In Dagestan, another republic in Russia’s violence-plagued North Caucasus region, officials said Friday that a policeman and a prison warden were shot to death in separate attacks.

The Vladikavkaz market was cordoned off Friday. The blast was so powerful that glass in nearby buildings shattered. The area was cleaned of blood and shreds of clothing but twisted wrecks of several cars were grim reminders of the attack.

A few blocks away, weeping neighbors mourned two bombing victims: 54-year-old Yaselin Mamedova and 9-year-old Elnus Ashimov. Their bodies were being prepared for burial later in the day in line with Muslim practice.

There has been no public claim of responsibility for the attack, but suspicion fell on Islamic militants who launch frequent small attacks in neighboring North Caucasus republics, including Dagestan, Chechnya and Ingushetia.

Russia’s ethnically diverse North Caucasus region has been gripped by violence stemming from two separatist wars in Chechnya and fueled by endemic poverty and rampant official corruption. Human rights groups say law enforcement officers frequently resort to extrajudicial killings, kidnappings and torture, breeding hostility and provoking retaliatory attacks.

Unlike the provinces of Chechnya, Ingushetia and Dagestan, where Muslims make up most of the population, North Ossetia is predominantly Orthodox Christian but has a sizeable Mulsim minority.

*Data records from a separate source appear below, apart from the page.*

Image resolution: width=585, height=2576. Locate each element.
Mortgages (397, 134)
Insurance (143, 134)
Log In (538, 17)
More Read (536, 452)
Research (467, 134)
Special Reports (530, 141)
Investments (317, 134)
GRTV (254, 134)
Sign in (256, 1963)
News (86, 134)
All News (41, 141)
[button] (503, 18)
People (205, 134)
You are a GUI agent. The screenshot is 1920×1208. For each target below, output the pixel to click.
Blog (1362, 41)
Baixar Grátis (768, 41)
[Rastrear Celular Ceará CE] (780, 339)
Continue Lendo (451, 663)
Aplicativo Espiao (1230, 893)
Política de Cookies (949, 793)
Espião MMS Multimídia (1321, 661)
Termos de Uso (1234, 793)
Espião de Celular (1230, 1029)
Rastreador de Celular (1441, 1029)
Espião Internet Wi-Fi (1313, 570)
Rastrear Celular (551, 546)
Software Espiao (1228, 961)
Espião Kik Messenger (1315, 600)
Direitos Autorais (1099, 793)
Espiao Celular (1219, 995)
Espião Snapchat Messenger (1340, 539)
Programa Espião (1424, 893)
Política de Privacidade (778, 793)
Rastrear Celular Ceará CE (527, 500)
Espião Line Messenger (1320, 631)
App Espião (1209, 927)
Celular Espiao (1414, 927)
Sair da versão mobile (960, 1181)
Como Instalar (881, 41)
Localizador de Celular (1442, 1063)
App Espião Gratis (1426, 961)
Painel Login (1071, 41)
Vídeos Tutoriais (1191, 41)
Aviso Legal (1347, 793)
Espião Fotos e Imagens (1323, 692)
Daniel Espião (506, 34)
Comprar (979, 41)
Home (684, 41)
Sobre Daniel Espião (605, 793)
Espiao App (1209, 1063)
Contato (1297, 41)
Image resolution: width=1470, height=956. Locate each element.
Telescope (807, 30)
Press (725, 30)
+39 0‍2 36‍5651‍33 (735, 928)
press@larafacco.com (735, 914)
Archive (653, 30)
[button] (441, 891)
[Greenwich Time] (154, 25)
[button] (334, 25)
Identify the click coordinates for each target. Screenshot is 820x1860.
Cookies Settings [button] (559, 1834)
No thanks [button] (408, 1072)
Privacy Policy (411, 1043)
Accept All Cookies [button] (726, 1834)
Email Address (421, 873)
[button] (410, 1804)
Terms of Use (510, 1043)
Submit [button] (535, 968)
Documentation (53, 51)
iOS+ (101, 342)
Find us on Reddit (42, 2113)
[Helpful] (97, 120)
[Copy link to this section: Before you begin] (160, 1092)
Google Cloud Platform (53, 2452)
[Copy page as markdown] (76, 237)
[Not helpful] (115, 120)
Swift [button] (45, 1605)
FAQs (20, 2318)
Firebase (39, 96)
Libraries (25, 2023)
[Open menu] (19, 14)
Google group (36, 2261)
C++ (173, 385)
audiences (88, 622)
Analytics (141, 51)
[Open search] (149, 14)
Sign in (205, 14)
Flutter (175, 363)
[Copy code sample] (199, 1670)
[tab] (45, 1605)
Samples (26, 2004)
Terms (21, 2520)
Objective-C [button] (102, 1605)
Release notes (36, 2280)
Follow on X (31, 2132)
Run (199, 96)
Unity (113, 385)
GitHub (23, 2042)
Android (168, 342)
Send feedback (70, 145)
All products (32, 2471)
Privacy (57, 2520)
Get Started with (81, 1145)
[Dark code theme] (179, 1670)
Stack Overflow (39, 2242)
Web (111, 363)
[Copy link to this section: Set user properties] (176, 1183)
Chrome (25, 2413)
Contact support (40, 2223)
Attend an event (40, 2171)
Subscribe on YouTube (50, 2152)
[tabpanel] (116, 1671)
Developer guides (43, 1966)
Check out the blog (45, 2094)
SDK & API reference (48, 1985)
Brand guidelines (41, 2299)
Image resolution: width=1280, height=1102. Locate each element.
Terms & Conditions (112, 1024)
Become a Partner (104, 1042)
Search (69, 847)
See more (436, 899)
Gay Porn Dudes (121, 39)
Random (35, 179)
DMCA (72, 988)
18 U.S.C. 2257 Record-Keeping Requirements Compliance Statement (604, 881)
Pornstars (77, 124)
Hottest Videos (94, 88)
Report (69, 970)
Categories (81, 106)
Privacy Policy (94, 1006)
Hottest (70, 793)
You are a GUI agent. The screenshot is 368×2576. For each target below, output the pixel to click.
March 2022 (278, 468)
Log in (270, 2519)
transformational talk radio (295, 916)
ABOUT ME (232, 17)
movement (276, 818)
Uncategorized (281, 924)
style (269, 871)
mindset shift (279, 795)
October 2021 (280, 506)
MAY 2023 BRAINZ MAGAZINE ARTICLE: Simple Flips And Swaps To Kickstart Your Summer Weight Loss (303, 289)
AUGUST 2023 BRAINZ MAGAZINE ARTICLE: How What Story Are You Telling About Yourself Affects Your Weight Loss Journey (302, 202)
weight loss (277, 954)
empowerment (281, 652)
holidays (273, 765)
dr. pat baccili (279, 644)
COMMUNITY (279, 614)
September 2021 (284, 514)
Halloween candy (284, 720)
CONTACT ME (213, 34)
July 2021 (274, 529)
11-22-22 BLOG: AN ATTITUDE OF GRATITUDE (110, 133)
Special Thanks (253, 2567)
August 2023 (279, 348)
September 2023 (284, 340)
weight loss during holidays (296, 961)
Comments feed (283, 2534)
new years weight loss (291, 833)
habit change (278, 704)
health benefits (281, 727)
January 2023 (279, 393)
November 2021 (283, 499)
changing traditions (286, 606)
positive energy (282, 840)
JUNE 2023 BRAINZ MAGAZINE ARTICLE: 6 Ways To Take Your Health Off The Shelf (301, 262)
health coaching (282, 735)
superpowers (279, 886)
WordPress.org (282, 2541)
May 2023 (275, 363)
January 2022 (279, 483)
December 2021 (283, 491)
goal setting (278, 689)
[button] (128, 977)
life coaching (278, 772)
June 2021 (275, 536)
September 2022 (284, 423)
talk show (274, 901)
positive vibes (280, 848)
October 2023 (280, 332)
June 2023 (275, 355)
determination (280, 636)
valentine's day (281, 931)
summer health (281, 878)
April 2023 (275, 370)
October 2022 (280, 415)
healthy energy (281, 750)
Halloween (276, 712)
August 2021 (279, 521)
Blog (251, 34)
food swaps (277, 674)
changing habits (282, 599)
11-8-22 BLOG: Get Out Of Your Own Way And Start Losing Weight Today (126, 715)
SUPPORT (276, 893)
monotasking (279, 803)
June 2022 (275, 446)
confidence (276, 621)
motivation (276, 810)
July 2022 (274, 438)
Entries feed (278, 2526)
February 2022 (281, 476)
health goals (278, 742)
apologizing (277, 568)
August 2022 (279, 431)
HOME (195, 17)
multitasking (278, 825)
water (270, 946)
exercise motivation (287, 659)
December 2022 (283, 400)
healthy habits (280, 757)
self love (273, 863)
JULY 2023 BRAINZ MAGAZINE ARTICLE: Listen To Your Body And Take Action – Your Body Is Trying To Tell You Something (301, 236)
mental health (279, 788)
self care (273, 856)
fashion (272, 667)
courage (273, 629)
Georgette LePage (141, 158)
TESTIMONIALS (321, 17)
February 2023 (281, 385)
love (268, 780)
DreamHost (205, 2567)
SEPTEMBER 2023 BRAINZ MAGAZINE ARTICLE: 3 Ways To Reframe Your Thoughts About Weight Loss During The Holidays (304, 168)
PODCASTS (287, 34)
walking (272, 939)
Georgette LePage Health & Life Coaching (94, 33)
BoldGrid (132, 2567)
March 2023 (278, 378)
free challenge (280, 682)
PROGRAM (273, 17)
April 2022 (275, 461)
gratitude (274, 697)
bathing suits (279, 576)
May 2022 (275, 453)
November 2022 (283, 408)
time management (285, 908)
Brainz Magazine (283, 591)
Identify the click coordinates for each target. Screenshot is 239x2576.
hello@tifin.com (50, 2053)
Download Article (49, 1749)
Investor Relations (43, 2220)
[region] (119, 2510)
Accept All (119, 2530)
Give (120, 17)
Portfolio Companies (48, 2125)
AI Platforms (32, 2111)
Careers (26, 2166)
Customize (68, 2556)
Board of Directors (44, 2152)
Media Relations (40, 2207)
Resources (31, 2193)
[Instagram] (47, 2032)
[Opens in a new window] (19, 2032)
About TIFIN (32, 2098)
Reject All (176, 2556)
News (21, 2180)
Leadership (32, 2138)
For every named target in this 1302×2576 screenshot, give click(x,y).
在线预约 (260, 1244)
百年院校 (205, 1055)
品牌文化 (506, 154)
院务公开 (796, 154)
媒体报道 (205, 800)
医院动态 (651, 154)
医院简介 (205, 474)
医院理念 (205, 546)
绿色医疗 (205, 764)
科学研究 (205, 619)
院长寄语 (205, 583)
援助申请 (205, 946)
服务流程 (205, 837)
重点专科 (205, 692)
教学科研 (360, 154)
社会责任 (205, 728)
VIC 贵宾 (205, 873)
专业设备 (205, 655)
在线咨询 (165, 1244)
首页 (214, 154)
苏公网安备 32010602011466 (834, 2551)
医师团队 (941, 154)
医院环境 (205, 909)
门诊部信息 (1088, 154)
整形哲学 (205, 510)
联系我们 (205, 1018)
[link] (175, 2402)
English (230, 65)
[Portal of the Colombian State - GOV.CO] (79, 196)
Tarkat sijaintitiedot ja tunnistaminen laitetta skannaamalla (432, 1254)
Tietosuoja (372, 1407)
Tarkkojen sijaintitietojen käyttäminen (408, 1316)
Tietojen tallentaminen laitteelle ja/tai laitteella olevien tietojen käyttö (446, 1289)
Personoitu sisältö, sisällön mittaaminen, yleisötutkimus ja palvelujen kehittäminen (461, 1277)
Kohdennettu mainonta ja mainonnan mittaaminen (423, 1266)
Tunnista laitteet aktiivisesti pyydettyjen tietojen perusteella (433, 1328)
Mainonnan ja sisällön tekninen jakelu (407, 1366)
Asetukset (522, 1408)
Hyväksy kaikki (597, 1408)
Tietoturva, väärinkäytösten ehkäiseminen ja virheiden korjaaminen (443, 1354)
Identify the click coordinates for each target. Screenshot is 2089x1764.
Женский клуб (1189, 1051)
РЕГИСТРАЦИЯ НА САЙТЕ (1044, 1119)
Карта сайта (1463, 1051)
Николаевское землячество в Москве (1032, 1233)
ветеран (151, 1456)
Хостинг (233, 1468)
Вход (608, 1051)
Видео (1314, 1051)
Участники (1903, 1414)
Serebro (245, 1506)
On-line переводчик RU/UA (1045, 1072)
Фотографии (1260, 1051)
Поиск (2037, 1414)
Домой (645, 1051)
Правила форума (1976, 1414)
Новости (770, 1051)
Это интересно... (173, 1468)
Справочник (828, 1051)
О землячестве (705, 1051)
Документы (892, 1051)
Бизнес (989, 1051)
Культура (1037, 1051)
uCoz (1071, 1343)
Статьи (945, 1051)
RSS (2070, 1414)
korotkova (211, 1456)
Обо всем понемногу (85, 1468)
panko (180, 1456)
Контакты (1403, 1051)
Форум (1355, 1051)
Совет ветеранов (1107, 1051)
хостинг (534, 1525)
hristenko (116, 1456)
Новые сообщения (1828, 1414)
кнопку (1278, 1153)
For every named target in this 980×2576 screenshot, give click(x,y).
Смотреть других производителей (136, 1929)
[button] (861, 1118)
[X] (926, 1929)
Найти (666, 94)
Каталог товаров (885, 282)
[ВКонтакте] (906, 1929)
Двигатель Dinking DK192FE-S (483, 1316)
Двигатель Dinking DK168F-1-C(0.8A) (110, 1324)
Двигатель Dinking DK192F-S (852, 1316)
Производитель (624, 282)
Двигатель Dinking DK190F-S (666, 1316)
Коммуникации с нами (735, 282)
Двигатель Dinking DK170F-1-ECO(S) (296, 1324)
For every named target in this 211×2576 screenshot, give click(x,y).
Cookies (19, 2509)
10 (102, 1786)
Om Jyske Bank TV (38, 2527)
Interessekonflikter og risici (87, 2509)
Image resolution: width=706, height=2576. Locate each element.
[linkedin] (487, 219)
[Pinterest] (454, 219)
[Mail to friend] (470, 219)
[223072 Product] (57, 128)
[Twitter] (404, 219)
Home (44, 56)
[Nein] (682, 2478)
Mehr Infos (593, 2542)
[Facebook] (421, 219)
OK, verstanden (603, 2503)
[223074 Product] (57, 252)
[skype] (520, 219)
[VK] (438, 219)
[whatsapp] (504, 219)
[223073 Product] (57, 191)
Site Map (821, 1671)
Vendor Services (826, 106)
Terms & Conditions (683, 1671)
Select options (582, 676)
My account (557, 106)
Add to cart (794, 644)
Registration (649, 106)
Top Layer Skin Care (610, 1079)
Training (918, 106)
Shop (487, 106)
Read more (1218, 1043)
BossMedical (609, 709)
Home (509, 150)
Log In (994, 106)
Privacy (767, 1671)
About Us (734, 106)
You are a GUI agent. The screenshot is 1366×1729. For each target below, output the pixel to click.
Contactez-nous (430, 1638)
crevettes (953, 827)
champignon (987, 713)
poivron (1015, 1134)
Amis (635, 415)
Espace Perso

Russian Prime Minister Vladimir Putin met with Russia’s top Muslim cleric after the blast and said Russia’s 20 million Muslims should play a key role in eradicating Islamic extremism in the nation.

“The crimes like the one that was committed in the North Caucasus today are aimed at sowing enmity between our citizens. We mustn’t allow this,” Putin said at the Thursday meeting.